En un contexto de campaña electoral en la Comunidad de Madrid, la organización ecologista condena todas las amenazas que se están viviendo estos días en nuestro país. En estos momentos, las miradas deben estar puestas en las garantías democráticas y de derechos. Sin éstas, es improbable abordar las reformas de calado que necesita el país. Avanzar hacia una transición verdaderamente justa y verde, no será posible sin la calidad democrática de nuestro sistema.

Para Greenpeace, la actual degradación de la calidad democrática forma parte de una tendencia mundial que tiene su reflejo en la reducción de espacio de diálogo social y el incremento de actitudes, discursos y prácticas autoritarias que ponen en la diana a los colectivos más vulnerables o a quienes defienden los derechos humanos.

Los europeos conocemos bien el camino, a dónde nos lleva la normalización de los discursos de odio y los discursos contra el diferente. Es muy importante alzar la voz y recordar que no se pueden banalizar estas prácticas.

Lo que está sucediendo es muy grave y requiere cohesión social.

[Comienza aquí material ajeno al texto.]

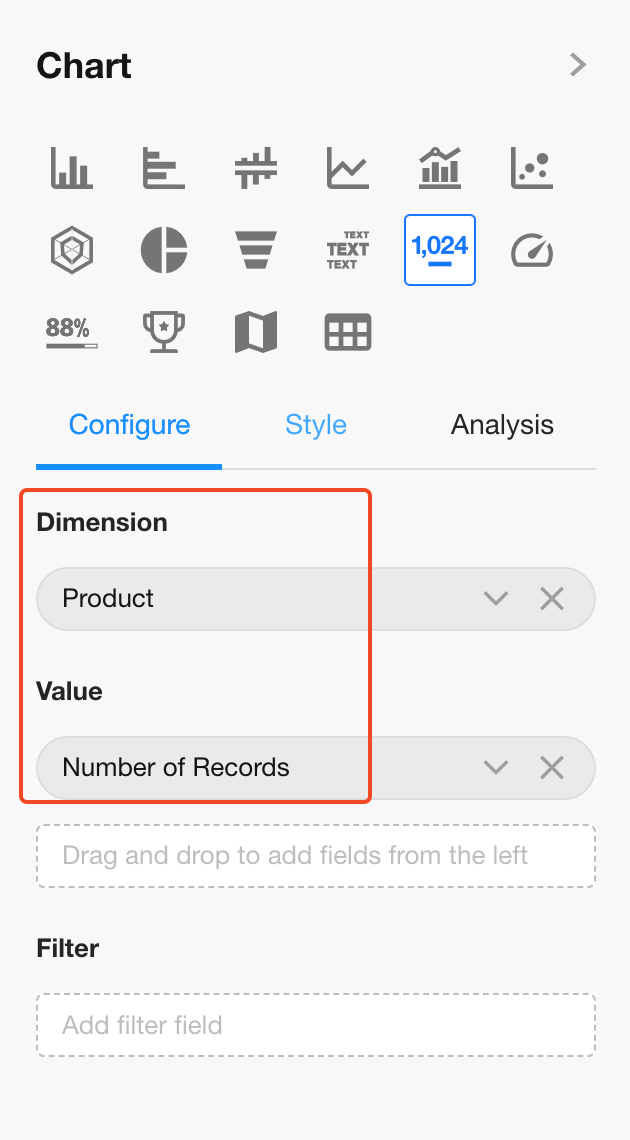Open the Analysis tab

502,425
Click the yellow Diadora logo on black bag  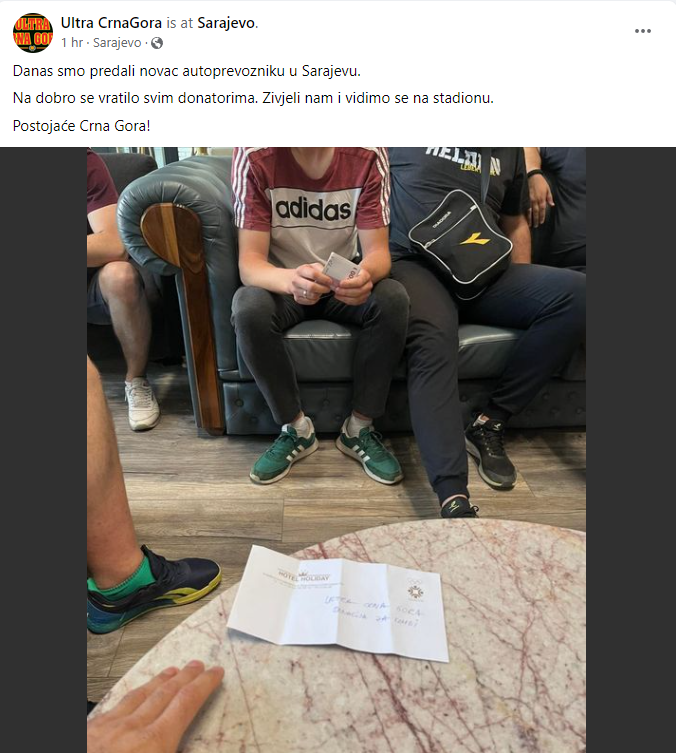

Creemos que es importantísimo defender los marcos de la democracia, de la convivencia, y es necesario que esto se dé por parte de todas.

Ante este grave retroceso en la convivencia democrática, la organización ecologista llama la atención a los responsables políticos sobre las consecuencias de alimentar la polarización social, los discursos de odio y enfatiza la necesidad de abordar las causas estructurales del descontento social y la desafección política.